Thursday, February 21, 2019

NYPSC Approves 5.2% Ginna Rate Surcharge

By William Opalka

The New York Public Service Commission on Thursday approved a temporary 5.2% rate surcharge on delivery charges for Rochester-area electric customers, while a final agreement to keep the R.E. Ginna nuclear plant operating is hammered out.

The commission approved the surcharge, effective Sept. 1, to prevent “rate shock” while the final price tag for a reliability support services agreement is negotiated between Rochester Gas & Electric and Constellation Energy Nuclear Group, the plant’s owner (14-E-0270).

The Rochester utility had sought the surcharge to avoid rate compression once the RSSA is approved. (See FERC Rejects Ginna Jurisdiction Challenge.)

Industrial customers, environmentalists and consumer advocates had opposed the surcharge, arguing that the need for an increase was hypothetical until the RSSA is finalized.

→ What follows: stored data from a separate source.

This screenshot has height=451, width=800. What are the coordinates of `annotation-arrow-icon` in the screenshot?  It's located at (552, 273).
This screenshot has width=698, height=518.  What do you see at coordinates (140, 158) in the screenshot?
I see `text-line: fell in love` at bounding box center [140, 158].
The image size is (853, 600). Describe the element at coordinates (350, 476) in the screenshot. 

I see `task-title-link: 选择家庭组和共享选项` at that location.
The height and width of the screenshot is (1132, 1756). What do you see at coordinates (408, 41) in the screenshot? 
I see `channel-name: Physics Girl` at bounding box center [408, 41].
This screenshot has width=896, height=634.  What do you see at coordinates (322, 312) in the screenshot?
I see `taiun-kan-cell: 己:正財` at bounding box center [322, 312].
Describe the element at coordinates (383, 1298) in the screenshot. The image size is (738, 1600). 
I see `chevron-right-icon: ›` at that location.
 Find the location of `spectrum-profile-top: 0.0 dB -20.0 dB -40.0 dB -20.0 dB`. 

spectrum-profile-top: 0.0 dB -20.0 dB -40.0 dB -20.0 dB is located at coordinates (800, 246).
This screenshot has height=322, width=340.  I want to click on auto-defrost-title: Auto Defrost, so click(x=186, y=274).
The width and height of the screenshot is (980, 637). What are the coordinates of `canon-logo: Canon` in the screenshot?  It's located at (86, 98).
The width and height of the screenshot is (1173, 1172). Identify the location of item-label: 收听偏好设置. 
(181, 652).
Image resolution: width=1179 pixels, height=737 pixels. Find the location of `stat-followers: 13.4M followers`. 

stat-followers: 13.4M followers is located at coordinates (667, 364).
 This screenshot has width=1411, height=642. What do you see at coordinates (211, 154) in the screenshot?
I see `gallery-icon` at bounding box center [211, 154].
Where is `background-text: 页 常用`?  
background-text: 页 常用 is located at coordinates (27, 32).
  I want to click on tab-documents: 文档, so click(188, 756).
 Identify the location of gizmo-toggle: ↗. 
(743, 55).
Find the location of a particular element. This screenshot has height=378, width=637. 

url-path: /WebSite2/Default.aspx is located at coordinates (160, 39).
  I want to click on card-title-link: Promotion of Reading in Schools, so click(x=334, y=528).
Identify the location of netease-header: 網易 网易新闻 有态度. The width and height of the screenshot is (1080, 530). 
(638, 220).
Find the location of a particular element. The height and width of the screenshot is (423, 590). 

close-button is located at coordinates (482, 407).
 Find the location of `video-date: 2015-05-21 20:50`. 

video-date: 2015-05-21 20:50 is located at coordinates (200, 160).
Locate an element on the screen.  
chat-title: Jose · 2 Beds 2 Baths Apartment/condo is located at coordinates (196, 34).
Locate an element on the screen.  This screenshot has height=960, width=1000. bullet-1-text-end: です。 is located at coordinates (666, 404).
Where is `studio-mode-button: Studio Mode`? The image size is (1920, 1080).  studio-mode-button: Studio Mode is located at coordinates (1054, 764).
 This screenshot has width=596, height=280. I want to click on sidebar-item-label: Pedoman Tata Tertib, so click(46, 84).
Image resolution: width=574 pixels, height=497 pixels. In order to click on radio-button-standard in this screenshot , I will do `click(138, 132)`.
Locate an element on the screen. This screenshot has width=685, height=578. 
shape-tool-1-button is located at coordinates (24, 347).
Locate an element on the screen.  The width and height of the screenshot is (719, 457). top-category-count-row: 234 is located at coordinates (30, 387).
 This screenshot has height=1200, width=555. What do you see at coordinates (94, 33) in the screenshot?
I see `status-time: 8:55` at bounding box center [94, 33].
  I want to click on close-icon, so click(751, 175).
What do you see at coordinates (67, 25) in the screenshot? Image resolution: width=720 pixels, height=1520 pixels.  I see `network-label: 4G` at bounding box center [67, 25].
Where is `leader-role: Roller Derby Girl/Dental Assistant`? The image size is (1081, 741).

The PSC, which had ordered the agreement to keep the plant operating until transmission alternatives are built, rejected requests to wait until the final costs were determined.

“If the commission does nothing, the costs associated with the RSSA, if later approved, could build to … being more than a 20% increase,” said Doris Stout, director of accounting at the PSC.

PSC staff estimated the rate increase would be about 10.4% if collection was delayed until January. RG&E estimates that its deferred collection will reach approximately $39.3 million from the effective date of the RSSA through the end of this month and will continue to grow, with interest.

RG&E has a balance of about $155 million in rate credits, which opponents of the rate surcharge want to use. Stout said using too many of these credits would adversely affect RG&E’s credit. PSC staff recommended, and the commission approved, that customer credits would be used to make up the difference between the amount collected from the surcharge and the cost of the RSSA.

The 5.2% rate was chosen in part because it matches estimates of the first-year revenue requirement for the Ginna Retirement Transmission Alternative, a project that would eliminate transmission constraints preventing the delivery of more generation into the Rochester area. PSC staff estimate the project will cost almost $140 million, with an in-service date of May 2017.

“I think what the staff has proposed here today is an elegant solution to a difficult problem,” Commission Chair Audrey Zibelman said at the meeting, citing the need to avoid rate compression while preserving the RG&E’s financial stability.

“I thought it made a huge amount of sense to say let’s set the level of the surcharge at the expected level of the transmission replacement because that’s a cost we know will be a long-term cost for the company to incur,” she added later.

Stout noted that requests for temporary rate increases are rare, saying the last she recalls was in 1996 for Niagara Mohawk.

“Although the scope and nature of RG&E’s ultimate liability to Ginna is uncertain, given that the RSSA may not be approved in its current form or at all, the reasonable costs of the reliability service obligation that was imposed upon Ginna in November ultimately must be recovered in some fashion,” the commission wrote. “An important element of just and reasonable rates is price stability and the avoidance of rate shock to consumers from sudden, significant increases.”

The agreement, set to be retroactive to April 1 once approved, would cost about $175 million a year and be effective through late 2018. Constellation said it wants to retire Ginna, which it says it lost more than $150 million between 2011 and 2013.

Ginna Negotiators File Extension

Negotiators for Exelon and RG&E have asked for a second extension as they try to hammer out an agreement to keep the plant operating.

“We will be seeking another short-term extension to allow for continued negotiations. Exelon remains committed to working with RG&E and a number of stakeholders to reach an agreement that will allow Ginna to continue providing safe, reliable energy to the region,” Exelon spokeswoman Maria Hudson said.

Under the terms of the RSSA, Exelon could have ended negotiations and closed the plant this month. The companies had asked on July 31 for an extension that expired Monday.

The companies reported ongoing good-faith negotiations for the RSSA to resolve rate issues before the PSC and FERC. (See FERC Rejects Ginna Rates, Orders Settlement Proceeding.)

Rehearing Sought on ‘Price Suppression’

Meanwhile, a New York power plant owner asked FERC on Wednesday to rehear its complaint that the Ginna agreement is suppressing capacity market prices (ER15-1047).

TC Ravenswood said FERC erred in ruling that the effects on capacity prices were outside its review of the RSSA. (See FERC Rejects Ginna Jurisdiction Challenge.)

The company said Federal Power Act Section 205 gives FERC jurisdiction over the “price-suppressive” effects of the RSSA and that the commission misunderstood the company’s reasoning.

“The commission should grant rehearing because its failure to consider whether the RSSA is just and reasonable in light of the effect it will have on the rates the NYISO pays to suppliers in NYISO’s capacity market is in violation of the commission’s statutory duty, in contradiction of prior commission orders and judicial precedent, and is arbitrary, capricious and not based on substantial evidence,” the petition states.